Text to read ▸
---
They described their son as an intelligent, hard worker, who had been working from the age of 15.

“He was a lovely child to rear,” they recalled. “He was a joy, fun-loving and carefree.”

They said he had become an independent man very quickly and was always helpful to others.

“It’s impossible to sum up his 33 years in a couple of pages,” they wrote.

They said that, as could be seen by the support for the family throughout the trial, their son had been very much loved by many.

“He will be always on our minds and in our hearts,” concluded his father.

Forevermore, there will be a pain in my heart, a cold place in my heart for what has happened to Ken and that cold place will be with me forevermore.

O’Brien thanked the jury, the judge, the prosecution team, the gardaí, along with their family and friends for their support over the past 34 months.

Kenneth O’Brien’s partner, Eimear Dunne, had also prepared a victim impact statement, which was delivered to the court by Detective Garda Aine O’Sullivan.
---
Source excerpt ▸

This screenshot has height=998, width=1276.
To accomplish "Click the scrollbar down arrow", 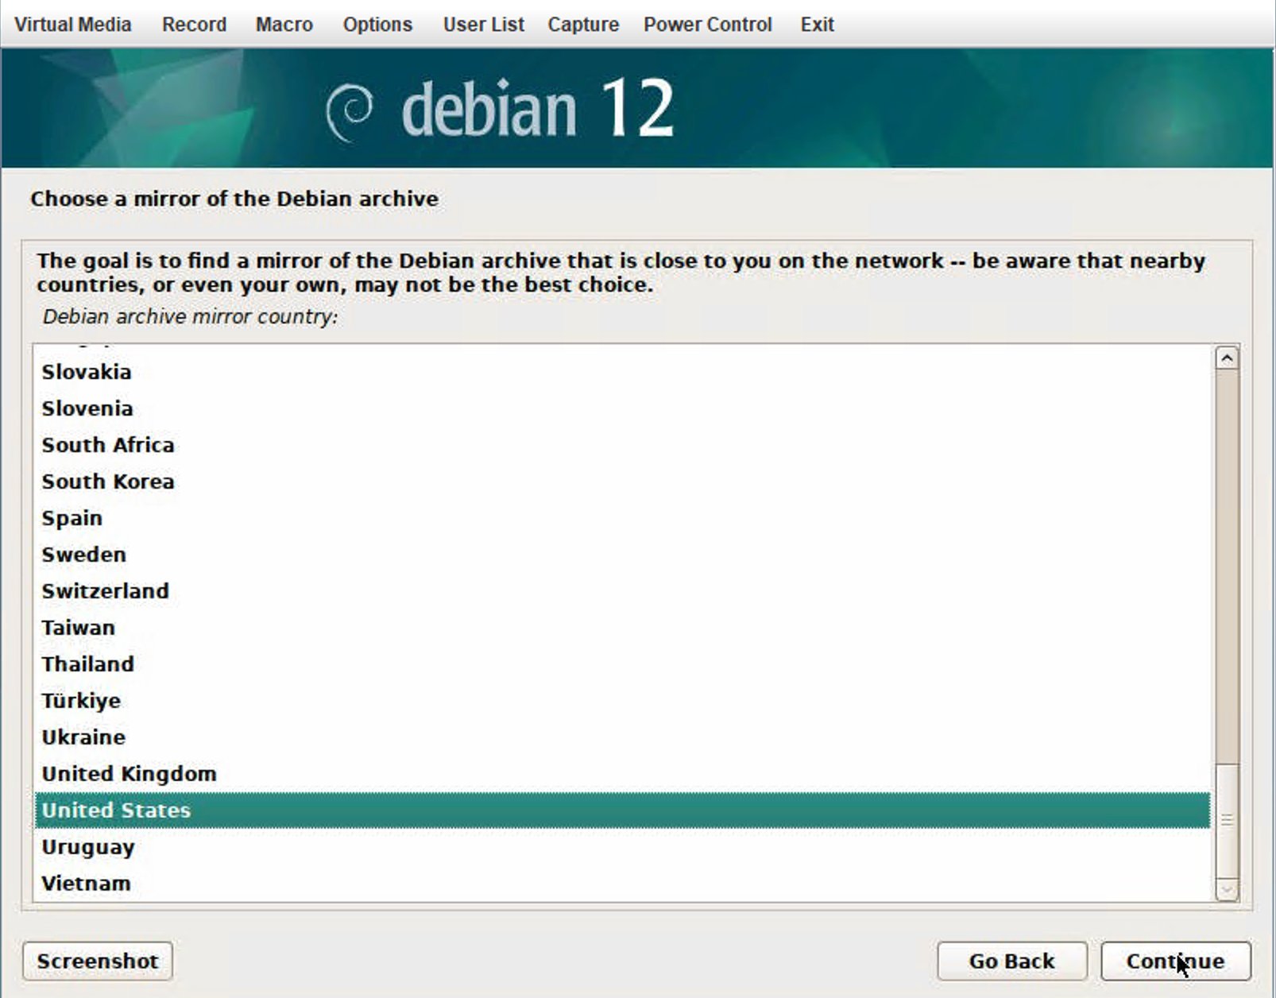I will [x=1227, y=889].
---
The exercise ▸ Turn the paragraph in the article above that begins "O’Brien thanked the jury" into a short bulleted list that keeps its main facts.

Answer to the problem ▸
O’Brien thanked these people for their support over the past 34 months:
- the jury
- the judge
- the prosecution team
- the gardaí
- their family and friends